The common thread? Specificity. Not “review my auth” but “audit all server functions for middleware consistency.” Not “check my database code” but “look for query patterns, relations, and migration setup.”

Capture What You Learn in CLAUDE.md

Here’s something I almost missed: after a productive session, update your CLAUDE.md file with what you learned.

Every codebase has quirks - naming conventions, architectural decisions, gotchas that aren’t obvious from the code alone. When the AI discovers these during exploration or review, that knowledge shouldn’t disappear when the session ends.

After the code review session, I added notes like:

  • “Auth middleware pattern: use authMiddleware from lib/auth.ts, not manual getSession() calls”
  • “D1 queries: prefer prepared statements for frequently-called functions”
  • “Server functions in app/server/ follow [domain].ts naming”
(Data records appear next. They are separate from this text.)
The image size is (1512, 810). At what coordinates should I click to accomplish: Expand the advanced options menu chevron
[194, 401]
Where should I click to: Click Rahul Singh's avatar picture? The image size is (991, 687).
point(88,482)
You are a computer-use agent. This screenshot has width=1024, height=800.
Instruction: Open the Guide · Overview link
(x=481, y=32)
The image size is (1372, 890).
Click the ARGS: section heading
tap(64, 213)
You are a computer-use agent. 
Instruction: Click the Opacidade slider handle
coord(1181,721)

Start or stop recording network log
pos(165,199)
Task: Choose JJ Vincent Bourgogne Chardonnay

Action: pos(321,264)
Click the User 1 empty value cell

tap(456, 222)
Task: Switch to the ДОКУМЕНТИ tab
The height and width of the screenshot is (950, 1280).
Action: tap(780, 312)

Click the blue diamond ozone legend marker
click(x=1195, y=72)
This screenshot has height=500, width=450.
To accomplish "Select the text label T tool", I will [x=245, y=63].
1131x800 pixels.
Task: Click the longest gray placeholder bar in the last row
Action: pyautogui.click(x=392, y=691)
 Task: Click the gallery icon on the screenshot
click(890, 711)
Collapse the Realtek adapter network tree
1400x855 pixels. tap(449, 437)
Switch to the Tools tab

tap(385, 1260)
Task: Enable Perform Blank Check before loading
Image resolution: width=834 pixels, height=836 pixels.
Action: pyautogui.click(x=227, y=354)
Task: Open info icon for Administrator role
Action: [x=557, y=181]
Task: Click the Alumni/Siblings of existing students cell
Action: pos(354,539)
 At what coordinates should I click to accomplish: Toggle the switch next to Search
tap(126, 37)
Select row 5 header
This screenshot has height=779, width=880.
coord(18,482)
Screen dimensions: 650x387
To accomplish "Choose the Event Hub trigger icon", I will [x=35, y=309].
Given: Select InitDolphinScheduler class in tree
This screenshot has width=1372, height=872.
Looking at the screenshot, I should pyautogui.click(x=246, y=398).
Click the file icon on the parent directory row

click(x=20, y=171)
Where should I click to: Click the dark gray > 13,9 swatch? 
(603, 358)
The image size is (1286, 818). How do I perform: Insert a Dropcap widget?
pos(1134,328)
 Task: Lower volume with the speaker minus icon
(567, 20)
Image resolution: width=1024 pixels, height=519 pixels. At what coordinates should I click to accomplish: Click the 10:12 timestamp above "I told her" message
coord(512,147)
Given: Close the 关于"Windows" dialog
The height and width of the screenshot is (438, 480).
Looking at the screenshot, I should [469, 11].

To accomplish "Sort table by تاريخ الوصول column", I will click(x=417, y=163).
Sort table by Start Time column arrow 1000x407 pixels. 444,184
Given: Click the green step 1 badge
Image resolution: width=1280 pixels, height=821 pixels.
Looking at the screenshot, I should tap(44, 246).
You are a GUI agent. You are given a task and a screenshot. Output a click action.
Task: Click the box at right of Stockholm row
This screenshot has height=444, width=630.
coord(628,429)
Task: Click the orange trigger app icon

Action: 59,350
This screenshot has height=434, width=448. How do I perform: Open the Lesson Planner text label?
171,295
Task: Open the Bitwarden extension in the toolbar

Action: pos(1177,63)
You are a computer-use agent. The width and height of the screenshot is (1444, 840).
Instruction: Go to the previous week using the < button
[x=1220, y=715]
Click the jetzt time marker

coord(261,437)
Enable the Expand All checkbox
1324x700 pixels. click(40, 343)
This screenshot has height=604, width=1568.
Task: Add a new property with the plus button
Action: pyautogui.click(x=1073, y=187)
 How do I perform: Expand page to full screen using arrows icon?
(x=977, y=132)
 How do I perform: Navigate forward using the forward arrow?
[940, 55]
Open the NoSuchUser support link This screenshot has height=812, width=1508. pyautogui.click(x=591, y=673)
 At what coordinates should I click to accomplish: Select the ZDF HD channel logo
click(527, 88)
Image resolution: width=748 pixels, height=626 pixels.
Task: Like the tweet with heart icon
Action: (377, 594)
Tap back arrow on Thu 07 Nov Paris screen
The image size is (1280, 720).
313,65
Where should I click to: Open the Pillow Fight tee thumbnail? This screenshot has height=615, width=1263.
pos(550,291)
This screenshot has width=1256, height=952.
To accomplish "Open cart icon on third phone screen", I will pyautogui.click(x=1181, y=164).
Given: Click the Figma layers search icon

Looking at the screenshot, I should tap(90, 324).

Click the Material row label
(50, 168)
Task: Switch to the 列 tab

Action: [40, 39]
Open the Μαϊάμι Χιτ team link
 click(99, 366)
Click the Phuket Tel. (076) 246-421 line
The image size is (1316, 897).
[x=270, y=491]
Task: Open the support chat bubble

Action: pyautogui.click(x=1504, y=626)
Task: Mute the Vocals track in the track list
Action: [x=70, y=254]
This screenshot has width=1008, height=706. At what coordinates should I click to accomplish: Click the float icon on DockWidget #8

Next time I (or Claude) work on this codebase, that context is immediately available. No re-discovery needed.

Think of CLAUDE.md as institutional memory for your AI pair programmer. The more you invest in it, the faster every future session becomes. It’s the difference between onboarding a new developer every time versus working with someone who already knows the codebase.

The Bigger Picture

Both of these workflows - delegated testing and parallel code review - share the same underlying structure:

  1. Clear task boundaries - The AI knows exactly what to do
  2. Parallel execution where possible - Don’t serialize what can run concurrently
  3. Human intervention at checkpoints - Not micromanaging, but not fully autonomous either
  4. Structured output - Tables, todos, plans - not just prose
  5. Documentation grounding - Current best practices, not stale knowledge
  6. Capture insights - Update CLAUDE.md so future sessions start smarter

I think we’re still early in figuring out how to work effectively with AI coding assistants. The instinct is to use them like autocomplete on steroids, but the real leverage comes from treating them like a team of junior developers who can work in parallel, follow specific instructions, and report back structured findings.

I’m curious if others have found similar patterns. What’s worked for you when collaborating with AI on coding tasks?